Missing Codecs?
Jun 18, 2008 in Codec, Social engineering
A quick mention of that most obvious-in-retrospect gotcha when wandering around seedier websites. While adult content sites willingly try this trick, the danger must spread, as a matter of dark business, to more innocuous-seeming websites.
In other words, it’s no longer the feral surfing habits of household males that will place your computer, and the family’s integrity, at risk. The ladies and kiddies will be - and probably are being - confronted with this dangerous choice on the Internet.
I refer to the missing "Codec."
What’s a ‘codec’?
What’s a "codec"? Software (part of your computer’s media player) that allows you to watch videos and sound on the web.
A few years ago it was a headache. Microsoft Windows Media Player and Apple QuickTime would only play every second media file one came across on music and video download or streaming sites. So they would nag you about a "missing codec" just when you expected some entertainment.
And why do you care?
You do care, don’t you?
The criminals lighted upon this as a marvellous opportunity for social engineering - aka, tricking you. Since the best way to infect a PC is get the dumb human in charge to tell it to infect itself, the crooks realized they could ask you to do their dirty work by trickery - like click "Yes please, install that codec so I can watch the video of Angelina and Brad with their new baby."

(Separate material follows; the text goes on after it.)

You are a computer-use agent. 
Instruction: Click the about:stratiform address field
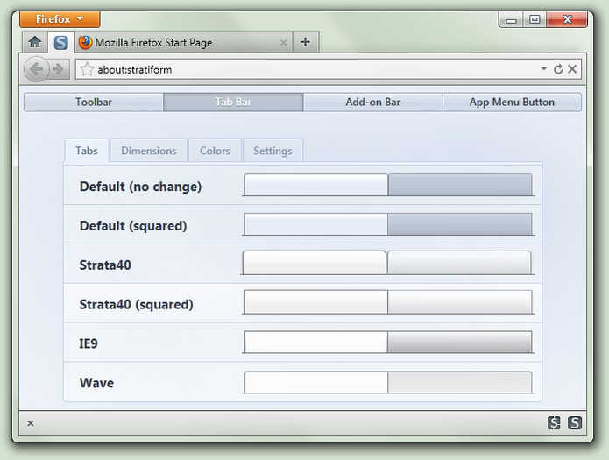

Your request for this reasonable action might work, or simply be ignored. Even if it worked, a compromised codec can be installed (’compromised’ = one that has extra malicious instructions written into it, code not in the original codec) or you are ignored altogether and though nothing seemed to happen, malware was directly installed without your knowing.
Above is a typical screen, which you click and nothing happens. No video of Hollywood’s premier couple. You give up, but it’s too late. Something did happen and you will NEVER know - or, when it’s far too late, perhaps you will.
A Trojan was installed (right beneath your uncomprehending nose) designed to record the login and password to your banking website and quietly phone home to the bad guys when mission accomplished.
How to avoid installing codecs you think you need
You DO NOT need codecs. If the video or sound won’t play, move on.
However, if your boss gave you a DVD containing a video that your computer won’t play because Windows Media player actually means what it says when it complains of a missing codec (and this is nothing to do with a bogus web site) then you have three options:
- Spend all night trying to find the codec on the Internet - not recommended.
- "Boss, I couldn’t play it. Can I see IT for advice?" - also not recommended, speaking as an IT tech :0)
- Install VideoLAN’s VLC media player on your computer. It plays just about everything, codecs be damned.
PS: There’s far more to it than space permits. I’ll stop here for simplicity’s sake. Plenty of related posts down the line.